Dean Jarrett tells the little-known yet remarkable stories of how an African American poet born in Dayton, Ohio, captivated powerful political leaders across the so-called color line at the turn of the twentieth century. Paul Laurence Dunbar’s legendary accomplishments as a writer so intrigued Theodore Roosevelt, then governor of New York and, later, president of the United States, that over the years he grew to admire and sought personally to advance the poet’s literary success. And Booker T. Washington, the most famous African American at the time, promoted an industrial ethos of education with which Dunbar alternately agreed and disagreed as an intellectual, but which nonetheless brought them closer together socially. These alliances played key roles in Dunbar’s fascinating access to elite constituencies of readers and sources of political power in postwar America.
Gene Andrew Jarrett is Dean of the Faculty and William S. Tod Professor of English at Princeton University.

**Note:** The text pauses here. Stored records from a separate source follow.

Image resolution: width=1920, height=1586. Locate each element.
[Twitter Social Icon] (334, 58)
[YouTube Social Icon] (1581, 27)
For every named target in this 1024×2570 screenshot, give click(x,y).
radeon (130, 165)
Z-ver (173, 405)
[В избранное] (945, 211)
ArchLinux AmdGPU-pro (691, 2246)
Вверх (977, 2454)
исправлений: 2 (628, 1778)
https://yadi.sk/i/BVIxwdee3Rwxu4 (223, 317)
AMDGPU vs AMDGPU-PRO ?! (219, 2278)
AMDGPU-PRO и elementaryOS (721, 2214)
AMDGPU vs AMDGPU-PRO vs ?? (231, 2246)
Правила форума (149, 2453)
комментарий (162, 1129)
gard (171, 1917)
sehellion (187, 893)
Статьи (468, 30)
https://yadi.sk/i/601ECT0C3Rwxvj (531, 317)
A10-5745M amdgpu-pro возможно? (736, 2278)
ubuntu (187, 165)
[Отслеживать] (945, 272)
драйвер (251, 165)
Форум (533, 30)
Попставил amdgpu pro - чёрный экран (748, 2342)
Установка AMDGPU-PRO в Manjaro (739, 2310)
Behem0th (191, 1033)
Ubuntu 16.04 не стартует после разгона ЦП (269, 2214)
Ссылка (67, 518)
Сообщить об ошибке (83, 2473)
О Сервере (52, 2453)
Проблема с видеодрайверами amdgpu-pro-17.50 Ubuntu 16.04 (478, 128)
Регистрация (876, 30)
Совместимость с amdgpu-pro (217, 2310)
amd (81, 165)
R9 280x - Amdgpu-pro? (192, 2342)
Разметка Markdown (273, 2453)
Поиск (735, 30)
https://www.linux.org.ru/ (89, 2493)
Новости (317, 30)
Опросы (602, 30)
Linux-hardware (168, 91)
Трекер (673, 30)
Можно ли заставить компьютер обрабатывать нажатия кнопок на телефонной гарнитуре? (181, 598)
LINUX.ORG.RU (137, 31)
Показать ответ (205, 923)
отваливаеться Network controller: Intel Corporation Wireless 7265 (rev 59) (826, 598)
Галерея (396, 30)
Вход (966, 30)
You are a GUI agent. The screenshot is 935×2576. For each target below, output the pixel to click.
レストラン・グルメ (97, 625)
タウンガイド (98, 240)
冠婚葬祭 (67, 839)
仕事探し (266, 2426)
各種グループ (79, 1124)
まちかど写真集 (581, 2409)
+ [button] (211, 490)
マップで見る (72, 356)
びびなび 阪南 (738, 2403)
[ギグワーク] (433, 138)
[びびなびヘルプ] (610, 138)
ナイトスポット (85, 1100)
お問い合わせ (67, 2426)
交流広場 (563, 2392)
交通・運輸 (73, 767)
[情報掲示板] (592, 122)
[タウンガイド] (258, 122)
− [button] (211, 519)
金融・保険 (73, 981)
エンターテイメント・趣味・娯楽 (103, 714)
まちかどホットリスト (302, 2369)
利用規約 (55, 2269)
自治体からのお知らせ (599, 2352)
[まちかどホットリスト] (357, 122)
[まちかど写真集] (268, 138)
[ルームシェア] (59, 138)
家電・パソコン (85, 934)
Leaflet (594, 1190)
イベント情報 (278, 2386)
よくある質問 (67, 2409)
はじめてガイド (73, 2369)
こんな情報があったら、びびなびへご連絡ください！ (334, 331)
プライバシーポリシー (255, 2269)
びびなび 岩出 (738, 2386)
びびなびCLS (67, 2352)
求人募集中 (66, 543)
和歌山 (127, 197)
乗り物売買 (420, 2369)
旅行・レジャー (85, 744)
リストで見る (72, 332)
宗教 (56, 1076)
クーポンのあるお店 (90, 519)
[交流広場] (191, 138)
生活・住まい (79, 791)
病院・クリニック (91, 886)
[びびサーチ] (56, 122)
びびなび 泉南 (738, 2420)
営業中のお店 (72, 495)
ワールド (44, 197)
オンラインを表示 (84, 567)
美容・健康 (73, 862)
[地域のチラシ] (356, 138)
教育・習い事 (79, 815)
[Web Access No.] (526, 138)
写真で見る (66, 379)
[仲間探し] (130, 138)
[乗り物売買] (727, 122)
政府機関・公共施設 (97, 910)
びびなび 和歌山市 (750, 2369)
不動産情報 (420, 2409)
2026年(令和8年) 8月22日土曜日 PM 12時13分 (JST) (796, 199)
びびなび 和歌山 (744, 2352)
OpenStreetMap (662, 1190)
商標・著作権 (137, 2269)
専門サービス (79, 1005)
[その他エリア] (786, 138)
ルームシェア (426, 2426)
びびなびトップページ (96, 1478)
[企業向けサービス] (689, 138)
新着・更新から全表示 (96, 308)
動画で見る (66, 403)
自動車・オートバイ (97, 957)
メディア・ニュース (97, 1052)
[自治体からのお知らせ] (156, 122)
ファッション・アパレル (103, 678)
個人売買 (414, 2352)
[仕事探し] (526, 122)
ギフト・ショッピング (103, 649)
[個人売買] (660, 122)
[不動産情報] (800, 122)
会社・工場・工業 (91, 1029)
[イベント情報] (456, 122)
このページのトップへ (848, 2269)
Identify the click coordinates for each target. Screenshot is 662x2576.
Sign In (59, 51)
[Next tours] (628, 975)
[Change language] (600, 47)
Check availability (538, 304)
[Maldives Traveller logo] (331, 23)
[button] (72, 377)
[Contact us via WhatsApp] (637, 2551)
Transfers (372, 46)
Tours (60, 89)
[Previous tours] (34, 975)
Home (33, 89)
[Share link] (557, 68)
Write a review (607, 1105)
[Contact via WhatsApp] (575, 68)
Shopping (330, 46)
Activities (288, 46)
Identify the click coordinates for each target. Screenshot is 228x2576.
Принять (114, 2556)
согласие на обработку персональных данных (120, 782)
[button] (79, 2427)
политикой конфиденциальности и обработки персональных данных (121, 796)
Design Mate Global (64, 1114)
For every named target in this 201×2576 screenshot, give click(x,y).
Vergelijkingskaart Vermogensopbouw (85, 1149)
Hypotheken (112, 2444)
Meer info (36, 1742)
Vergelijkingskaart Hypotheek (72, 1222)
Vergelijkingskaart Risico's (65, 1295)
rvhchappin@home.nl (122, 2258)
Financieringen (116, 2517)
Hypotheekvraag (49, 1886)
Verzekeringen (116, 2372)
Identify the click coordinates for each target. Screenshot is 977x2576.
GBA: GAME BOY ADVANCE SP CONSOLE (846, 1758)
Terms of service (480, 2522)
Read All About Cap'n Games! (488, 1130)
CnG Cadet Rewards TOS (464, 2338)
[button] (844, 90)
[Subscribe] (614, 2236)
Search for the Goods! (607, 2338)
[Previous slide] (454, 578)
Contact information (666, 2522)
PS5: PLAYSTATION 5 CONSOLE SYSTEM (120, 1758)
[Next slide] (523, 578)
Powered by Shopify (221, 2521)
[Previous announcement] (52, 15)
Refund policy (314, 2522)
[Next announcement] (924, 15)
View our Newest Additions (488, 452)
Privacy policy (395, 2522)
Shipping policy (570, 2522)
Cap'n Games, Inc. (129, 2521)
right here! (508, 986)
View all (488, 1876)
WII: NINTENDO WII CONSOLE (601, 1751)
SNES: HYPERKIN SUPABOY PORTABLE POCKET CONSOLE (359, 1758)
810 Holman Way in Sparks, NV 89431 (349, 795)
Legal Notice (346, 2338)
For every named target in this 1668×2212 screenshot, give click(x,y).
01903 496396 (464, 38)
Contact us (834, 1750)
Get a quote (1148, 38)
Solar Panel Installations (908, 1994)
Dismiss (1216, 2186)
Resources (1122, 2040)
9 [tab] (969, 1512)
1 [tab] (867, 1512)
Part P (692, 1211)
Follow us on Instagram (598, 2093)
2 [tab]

He is the author of Representing the Race: A New Political History of African American Literature and Deans and Truants: Race and Realism in African American Literature. He is also the coeditor of The Collected Novels of Paul Laurence Dunbar and The Complete Stories of Paul Laurence Dunbar. For his latest book, Paul Laurence Dunbar: The Life and Times of a Caged Bird, published in June 2022 by Princeton University Press, he has won fellowships from Harvard University’s Radcliffe Institute for Advanced Study and the American Council of Learned Societies.